BRUSSELS, April 1, 2026. In an announcement today, the Continental Wallet Identity Interoperability Retinue (CWIIR) released initial specifications requirements for the wallet interoperability wallet to address the confusion that has arisen regarding EUDI wallet implementation. Since the release of the second-generation eIDAS specifications, Architecture Reference Frameworks, and the more recent EU Business Wallet specification, it has become increasingly unclear. 

“More than one Member-State has publicly declared that they won’t make the December 2026 deadline,” says CWIIR Director Mandaloo Captcha. “Plus we probably have at least two years until the Business Wallet Architectural Reference Framework is written up. This means we’ve got plenty of time to employ even more bureaucrats in developing the EU Wallet Interoperability Wallet (EWIW). The EWIW will have the sole purpose of allowing other wallets to talk to one another.”

The inspiration for the EWIW comes from the Paris public transportation apps. The suite of apps, which includes Bonjour RAPT and IDF Mobilités, forces users to download one app to hold the tickets, another app for maps, and a third app for processing payments.
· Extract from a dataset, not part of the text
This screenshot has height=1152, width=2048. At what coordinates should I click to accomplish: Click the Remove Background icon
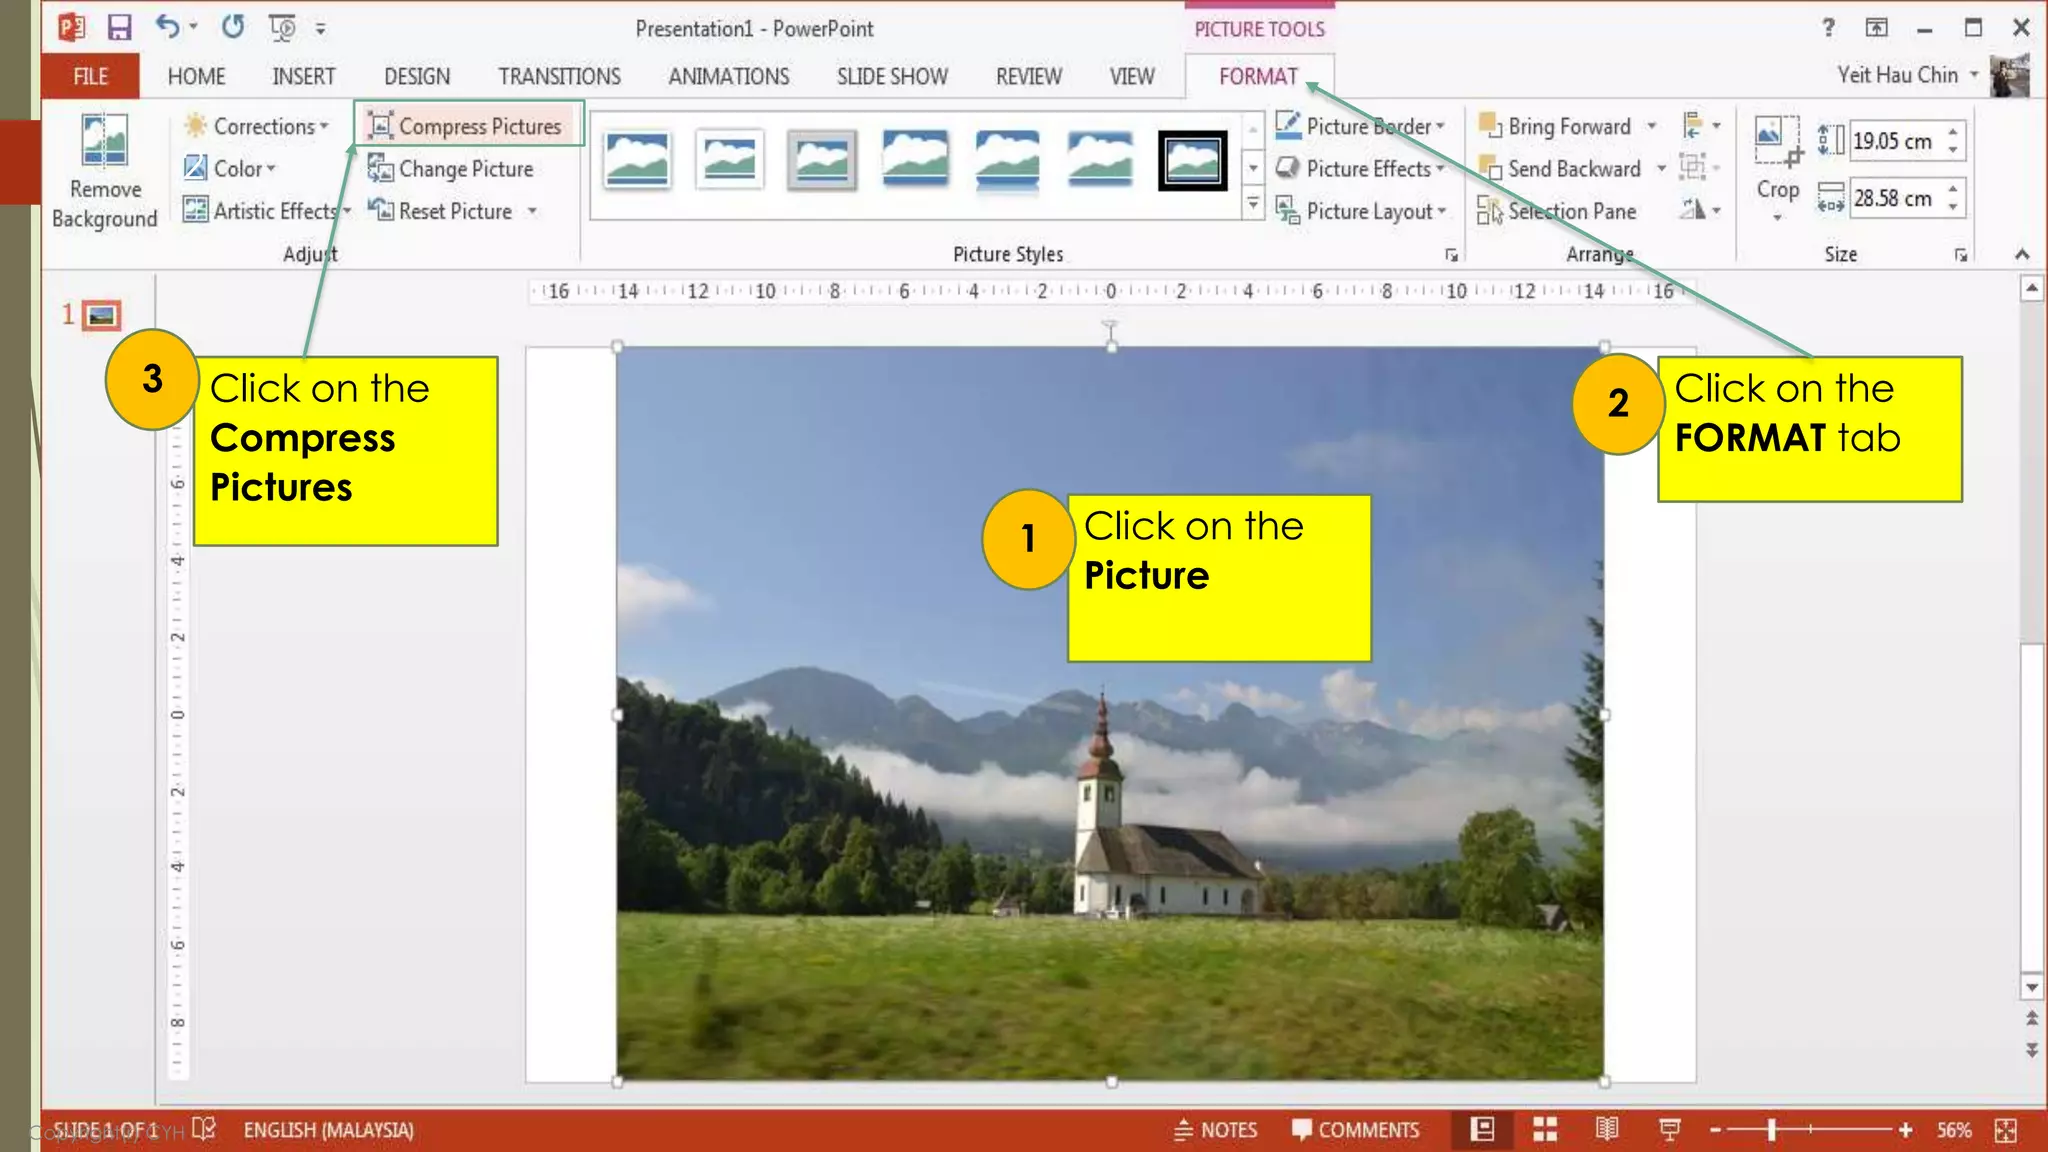[104, 140]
Most tourists fail to get the system to work, leading to long queues at the Gare du Nord metro station. There non-French people can purchase top-up cards which, instead of holding a lump sum, hold separate bus tickets and metro tickets which cannot be interchanged with one another. In addition to allowing the collection of data without distribution of a functional app, the Paris transportation system also provides employment to European workers who are available 24/7 to assist hapless passengers in purchasing their tickets.
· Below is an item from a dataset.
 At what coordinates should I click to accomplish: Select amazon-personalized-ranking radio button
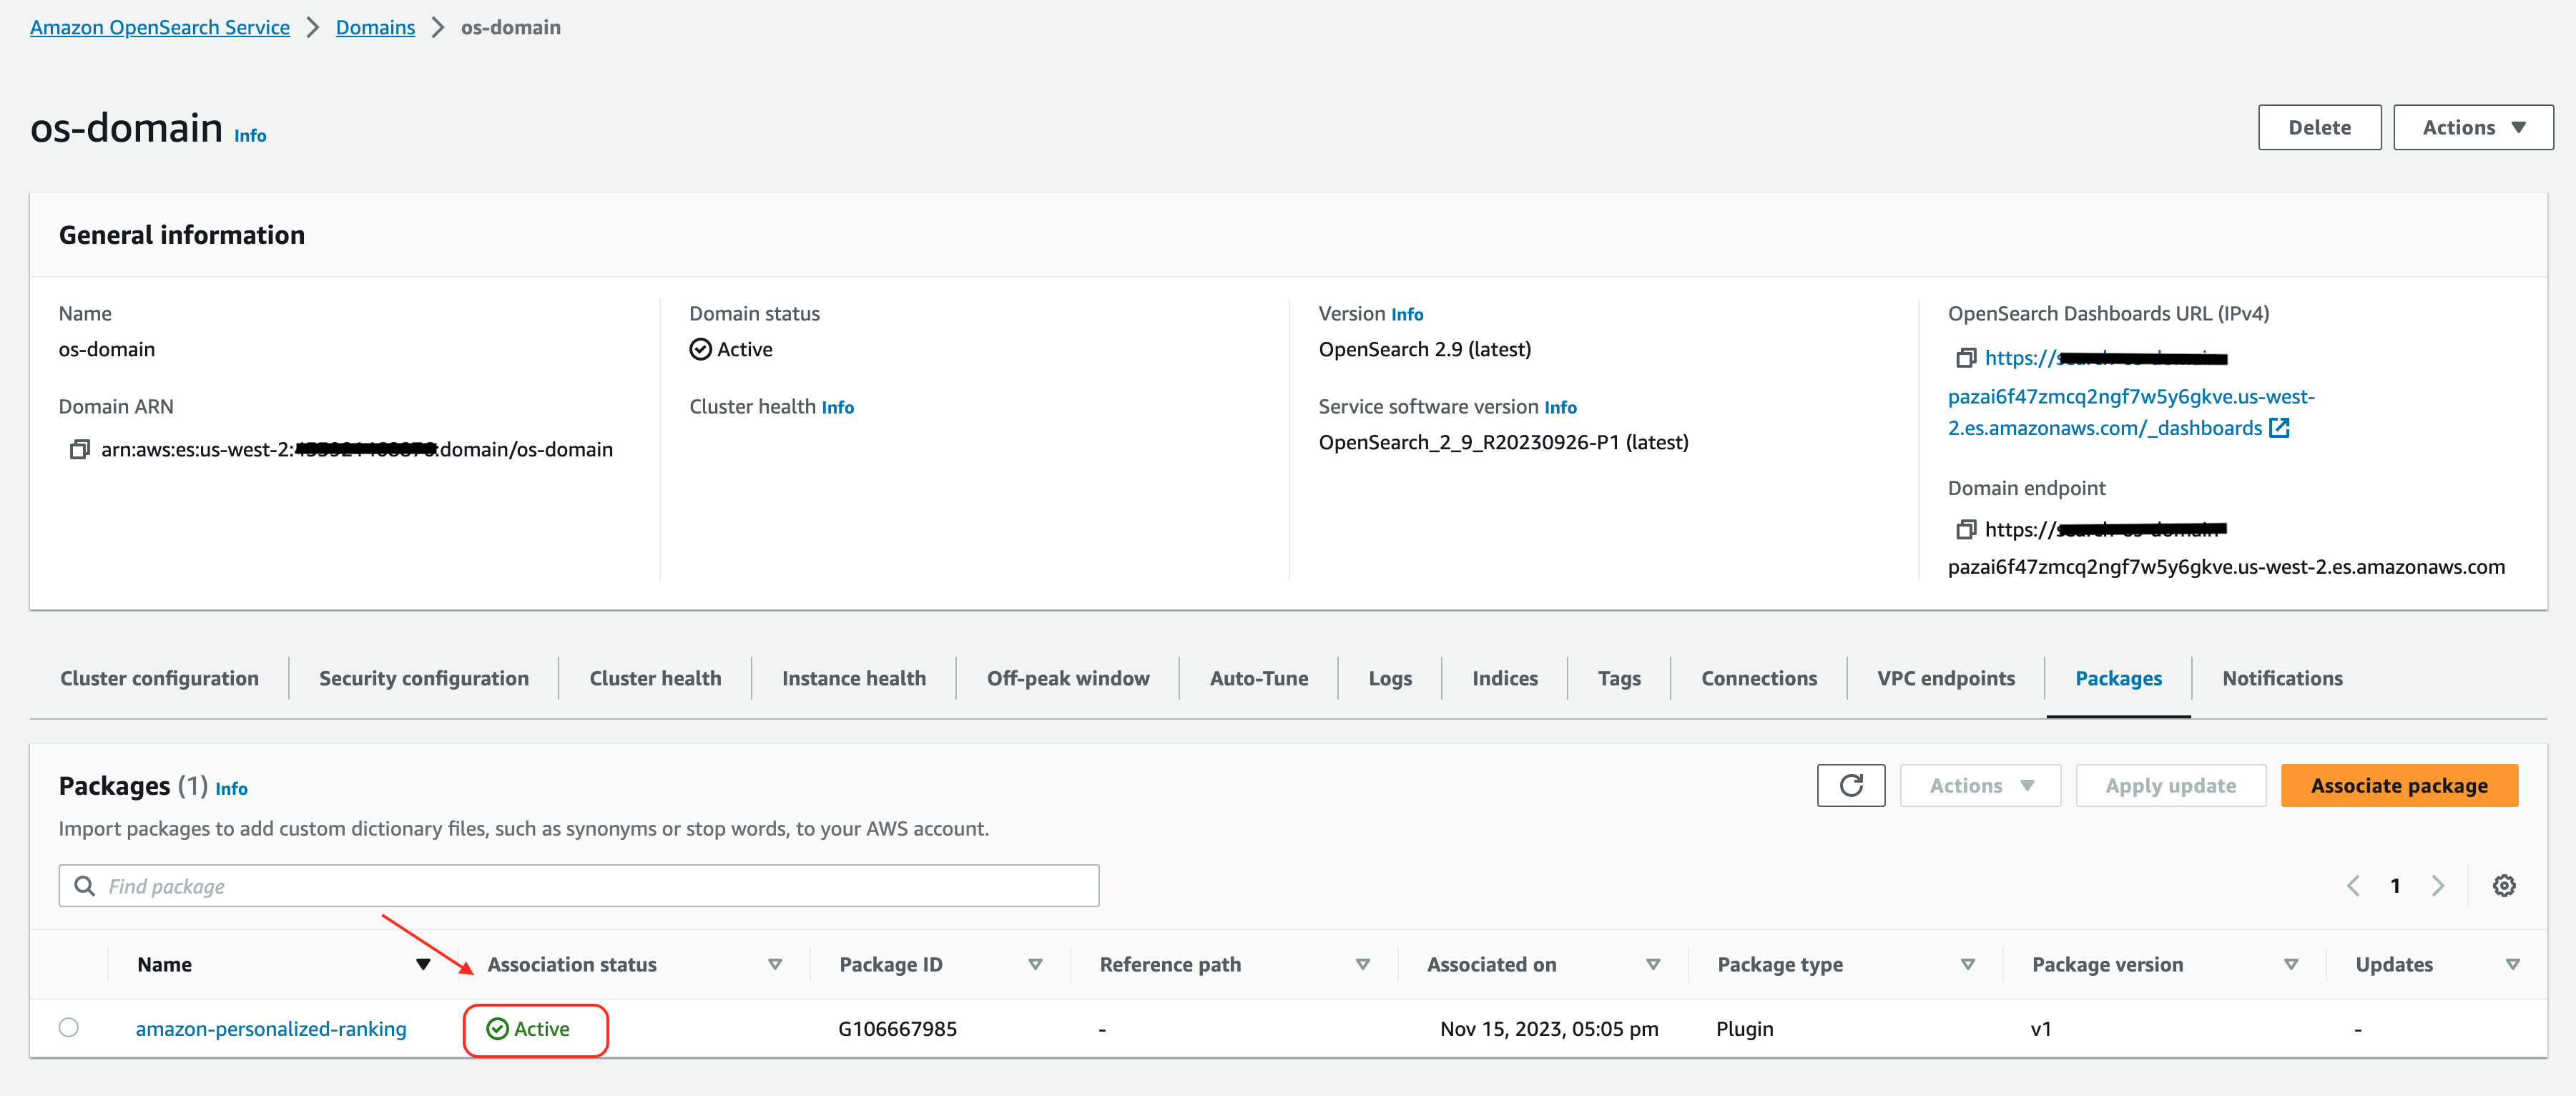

The most recent eIDAS Architecture Reference Framework indicated a breakthrough innovative direction for EUDI architecture, leaving many self-sovereign identity wallet providers with technology that would have fit with the original EUDI specification but no longer conform to the architecture document that followed it. Similarly, the successful large-scale trials with universities using W3C-VCs were disregarded in the specification, leaving 1.3 million students with digital credentials that aren’t accepted by any of the prototype implementations of the ARF 2.8. CWIIR has been established to handle this problem, providing interoperability for DIDs and VCs that are technically adherent to eIDAS but not properly specified within the Architecture Reference Framework.
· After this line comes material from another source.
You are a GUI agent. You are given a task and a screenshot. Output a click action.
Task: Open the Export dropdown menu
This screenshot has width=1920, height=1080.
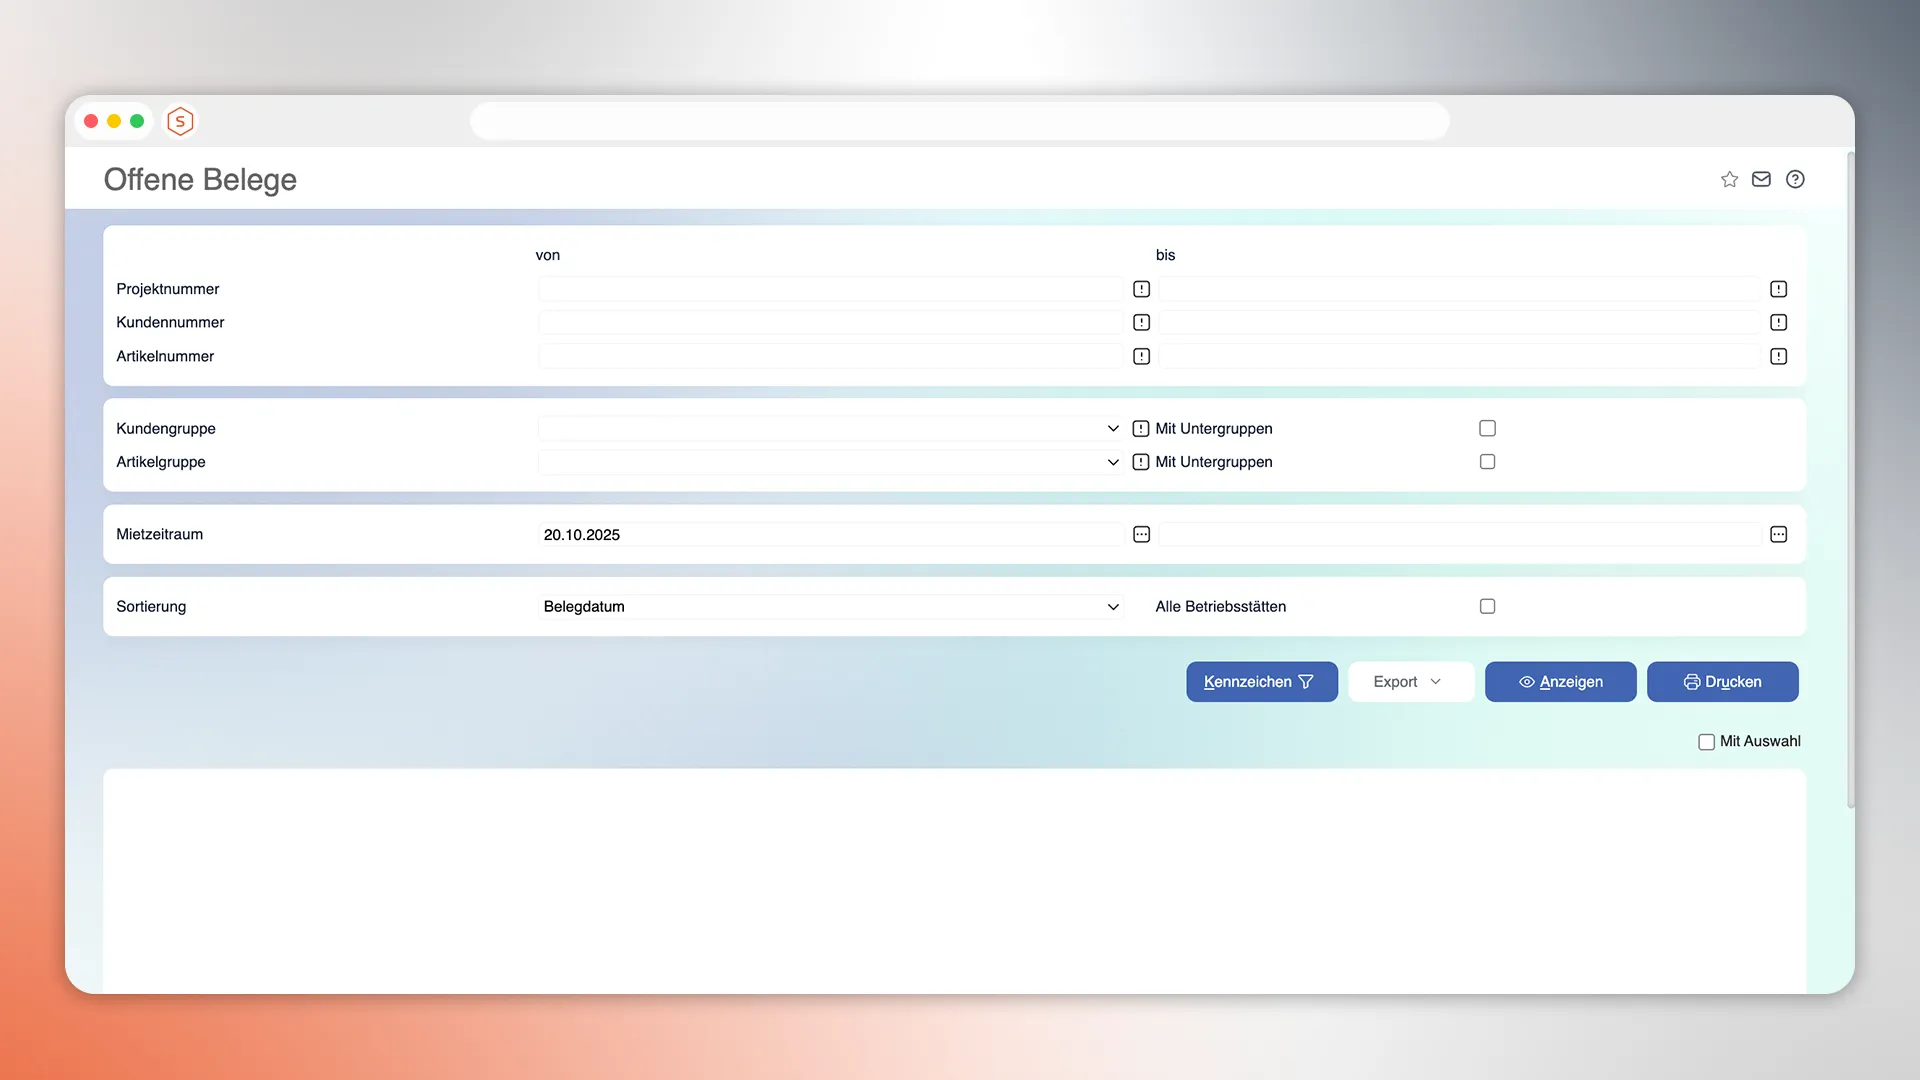[x=1410, y=681]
Commentators and critics have noted that it is implausible that the different member state wallets will be interoperable with one another, the Swiss or UK wallets, or any other national wallets outside of the EU. For that reason the EWIW has its work cut out as a protocol interoperability wallet that bridges among the different member state individual and business wallets.

“The best thing about this regulation is that we expect another €80 million of EU public funding to funnel into the more than 260 organisations who developed successful pilots but were not considered in the ARF,” said Captcha. “This meaningless injection of supplemental funding ensures that Europeans will continue to develop identity technology that protects human rights, creating another three years of false hopes that Brussels and member states can meaningfully coordinate private-sector stakeholders.”